The value of school marketing: Answers to our top 5 FAQs

Posted by Brock Ashton

shutterstock_258304037_300x200px.jpgHands up all the school marketers who get bombarded with questions about their role everyday? It can be tough fielding questions about the value of school marketing to a range of people with different levels of vested interest.

Most schools realise the importance of great communications, and the need to market themselves to stand out in an increasingly competitive landscape. To meet these needs, most schools employ a full-time, dedicated marketing manager to handle the role.  

This role is often met with questions aplenty, from a range of stakeholders such as parents, teachers and even executive level staff.

With that in mind, here’s a list of the top 5 FAQs I get asked, and the responses that have proven to be most effective:

1. Why does a school need a marketing department?
Put simply, schools have the same objective that any business has – they need to make sales i.e. enrolments. They need to attract new students into each intake year and retain the existing customer base at the same time. Choosing a school is a pretty big decision for most families, so as a school, you need to ensure the information provided to prospective parents is accurate and meets their needs. It is also important to reinforce the purchase decision of current parents, and, you guessed it –  we do all of this through marketing.

2. What is our marketing message?
Teachers want to know what the school’s key messages are so they can incorporate them into the classroom. Executive level staff want to know so they can confidently speak to other stakeholders about the school.

Every school has a motto or a tagline, which should already be ingrained into everyday life at your school. But something that you, as a marketer, can do is to educate staff on your key messages, with the ultimate goal of turning staff into brand advocates.

Getting them to buy-in to your marketing efforts can go a long way to improving your word-of-mouth advertising.

The easiest way to do this is to run a quick training session, at staff orientation or professional development days. Educate them on what the school says externally about itself so that staff can confidently speak to friends, family, and even parents about your school.

3. How do you measure marketing success?
This is a tough one, and it really comes down to your marketing goals. Perhaps your goal is to increase enrolments? You measure this by the number of new enrolments each year – simple.

Maybe you are in the fortunate position to fully enrolled for the near future, in which case your goal might be to maintain brand awareness. You could measure this through the number of website visits, or social media followers, or how many times you get mentioned in the media.

Perhaps your goal is to break into a new market or demographic, in which case you would measure a combination of the two above – brand awareness and new enrolments coming from this new market.

However you measure success, be sure the metrics you report on are in-line with your overall goals. Pick a few key metrics and stick with them over a sustained amount of time.
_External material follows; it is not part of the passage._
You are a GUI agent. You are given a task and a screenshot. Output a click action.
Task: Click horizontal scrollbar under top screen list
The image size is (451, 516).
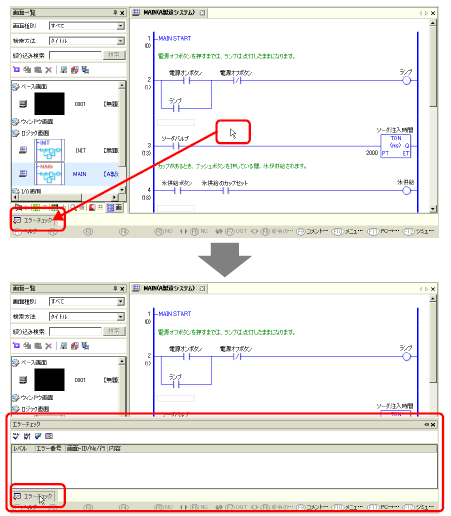(65, 197)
4. How can I promote my department and the work of my students?
Teachers are always looking to tell others about the great things going on within their department – upcoming events, new programs or student accomplishments. How these are promoted comes down to your school’s marketing strategy.

For example, you could write a media release and send it to the local newspaper. You could then take this release and share it via social media, or the school intranet. Perhaps you’ll include it in the upcoming school newsletter. If you have a school blog you could look at publishing it on there.

The key thing here is understanding your marketing objectives and knowing your audience. Always ensure you use internal channels (intranet, newsletters, email etc.) for internally relevant content and external channels (website, social media, local press etc.) for items with a broader appeal.

5. Can I have some information listed on the website?
A school website can sometimes be a battleground, where staff fight to have information on their department front and centre. For most schools, it is very easy for a website to become a mass of untamed information, which ultimately has a negative impact on the user experience.

When staff ask if they can have something posted on our website, I ask one very important question – is it relevant to prospective parents? Your school website is a key marketing tool, and is often the first touch point for prospective parents. The information you host needs to be carefully curated to ensure the user experience is optimised, while providing the right amount of information, on the topics prospective parents want to know about.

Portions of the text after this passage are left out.